The boy’s sincerity, the adoration in his eyes for both Kurt Walbrook and Grant Madigan, was touching. It reached down into that core of love within Grant that had until then only known Cheyney Fox. He reached out and placed a hand on the boy’s shoulder, but words would not come. For the moment he was unable to express what he felt for this most remarkable boy. The lump of emotion stuck fast in his throat. All he could manage to say was:

“And when we met?”

“I kept thinking how different a dad you would be to Papa. A completely different kind of man. So American. Much bigger, an adventurer, a rough and tough, sort of hard-bitten kind of a man. Another father to be close to, to look up to for a second time around. Boy, you have no idea, Mr. Madigan, how relieved I am that you know I’m your son. I feel very emotional about it.”
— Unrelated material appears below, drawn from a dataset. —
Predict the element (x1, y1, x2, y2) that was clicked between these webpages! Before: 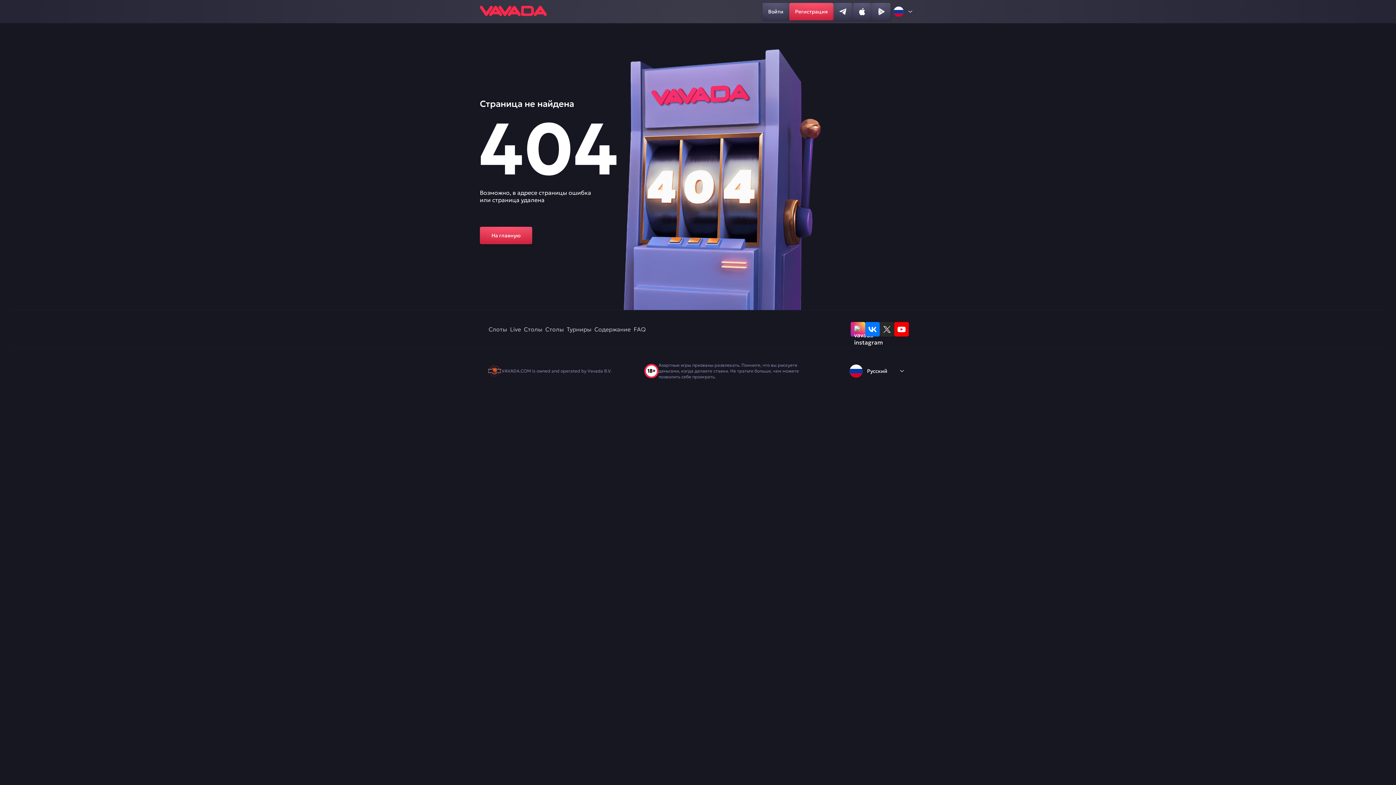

With a decided awkwardness that was touching, Grant Madigan ground the end of his cigar out in the heavy glass ashtray
sitting on the desk between them. He reached out and grabbed Taggart by the arm and crushed the boy to him in a huge bear hug.

Grant Madigan felt the boy hug him back. A moment father and son were never to forget in their lives. They fought back tears when they stepped apart and touched each other’s cheek affectionately and smiles crept across their lips.

“How about Grant? I think we could start from there, Taggart. Grant instead of Mr. Madigan. I want to marry Cheyney, Taggart, and as soon as possible. I want you to be there with us. But, before I can do that, we have one great problem to solve, and that’s the reason I’m here. Not because I wanted to find you and know you, although I do, of course, want that very much. But more because your mom has not found the courage to tell me we have a son.

“I think she never expected any more than I did that we might meet and fall in love again. Or that we might have loved each other always but put that out of our hearts while we let the circumstances of our lives sweep us along. Or, as you put it so well, each let our magnificent obsessions take over our lives. I think she’s riddled with guilt for not having shared you with me. Guilt is a negative, destructive emotion that is a burden she could do without in the best of times. But now, with the pressure of her life and her life’s work laid bare for all the world to know and the possibility of losing the job that would bring her to the peak of the art world, this guilt our love has now fostered in her is the last thing she needs. I can’t tell her that. But I cannot stand around and watch her suffer trying to find a way to tell me about you and then feel sorry about her long-kept secret. That’s really why I am here. To meet you and take you back to your mom, so that we can confront her with nothing more than that whatever she did has been right for all of us. She’s had it hard enough. Let’s make it easy for her.”

“You’re right, Grant. Guilt sucks.”

Grant began to laugh. Threw his head back and laughed a laugh that lifted the heaviness of the conversation. Taggart laughed, too. “That tells it all, Taggart. Let’s cut out of here and go tell your mom just that.”

It wasn’t easy. But, at last, they were able to get back to
America and present themselves together at Cheyney’s flat. “Our son and I together … better than words and explanations …” said Madigan to Cheyney Fox. They who were three could now await as one the world’s poor verdict upon the life of Cheyney Fox.